What the task asks>
An exact transcription of the data below, complete and unaltered, is the expected answer.

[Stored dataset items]
------------------------
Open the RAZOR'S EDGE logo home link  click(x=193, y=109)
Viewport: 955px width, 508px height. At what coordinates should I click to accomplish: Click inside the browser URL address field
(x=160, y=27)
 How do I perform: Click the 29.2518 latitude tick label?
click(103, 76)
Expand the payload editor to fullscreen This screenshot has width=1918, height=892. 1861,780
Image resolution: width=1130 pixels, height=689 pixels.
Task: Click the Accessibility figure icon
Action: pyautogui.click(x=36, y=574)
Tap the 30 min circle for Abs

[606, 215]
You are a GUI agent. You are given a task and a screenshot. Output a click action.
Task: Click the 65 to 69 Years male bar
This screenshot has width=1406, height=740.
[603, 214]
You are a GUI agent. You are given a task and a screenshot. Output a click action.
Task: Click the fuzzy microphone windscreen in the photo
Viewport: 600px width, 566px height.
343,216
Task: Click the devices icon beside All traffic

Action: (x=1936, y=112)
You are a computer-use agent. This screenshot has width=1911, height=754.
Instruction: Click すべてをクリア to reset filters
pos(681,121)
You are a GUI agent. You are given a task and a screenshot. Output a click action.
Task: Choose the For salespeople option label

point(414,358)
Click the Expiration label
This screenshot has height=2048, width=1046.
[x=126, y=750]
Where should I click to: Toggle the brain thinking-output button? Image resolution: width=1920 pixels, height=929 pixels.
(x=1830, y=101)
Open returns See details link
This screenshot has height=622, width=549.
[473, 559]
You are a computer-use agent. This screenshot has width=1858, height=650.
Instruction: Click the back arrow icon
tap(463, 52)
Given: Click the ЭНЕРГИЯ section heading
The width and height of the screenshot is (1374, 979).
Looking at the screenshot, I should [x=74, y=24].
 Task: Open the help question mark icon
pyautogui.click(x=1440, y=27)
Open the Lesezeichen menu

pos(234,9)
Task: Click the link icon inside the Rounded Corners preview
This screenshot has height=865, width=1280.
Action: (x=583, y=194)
------------------------
Solution to this problem>
Open the RAZOR'S EDGE logo home link  click(x=193, y=109)
Viewport: 955px width, 508px height. At what coordinates should I click to accomplish: Click inside the browser URL address field
(x=160, y=27)
 How do I perform: Click the 29.2518 latitude tick label?
click(103, 76)
Expand the payload editor to fullscreen This screenshot has width=1918, height=892. 1861,780
Image resolution: width=1130 pixels, height=689 pixels.
Task: Click the Accessibility figure icon
Action: pyautogui.click(x=36, y=574)
Tap the 30 min circle for Abs

[606, 215]
You are a GUI agent. You are given a task and a screenshot. Output a click action.
Task: Click the 65 to 69 Years male bar
This screenshot has width=1406, height=740.
[603, 214]
You are a GUI agent. You are given a task and a screenshot. Output a click action.
Task: Click the fuzzy microphone windscreen in the photo
Viewport: 600px width, 566px height.
343,216
Task: Click the devices icon beside All traffic

Action: (x=1936, y=112)
You are a computer-use agent. This screenshot has width=1911, height=754.
Instruction: Click すべてをクリア to reset filters
pos(681,121)
You are a GUI agent. You are given a task and a screenshot. Output a click action.
Task: Choose the For salespeople option label

point(414,358)
Click the Expiration label
This screenshot has height=2048, width=1046.
[x=126, y=750]
Where should I click to: Toggle the brain thinking-output button? Image resolution: width=1920 pixels, height=929 pixels.
(x=1830, y=101)
Open returns See details link
This screenshot has height=622, width=549.
[473, 559]
You are a computer-use agent. This screenshot has width=1858, height=650.
Instruction: Click the back arrow icon
tap(463, 52)
Given: Click the ЭНЕРГИЯ section heading
The width and height of the screenshot is (1374, 979).
Looking at the screenshot, I should [x=74, y=24].
 Task: Open the help question mark icon
pyautogui.click(x=1440, y=27)
Open the Lesezeichen menu

pos(234,9)
Task: Click the link icon inside the Rounded Corners preview
This screenshot has height=865, width=1280.
Action: (x=583, y=194)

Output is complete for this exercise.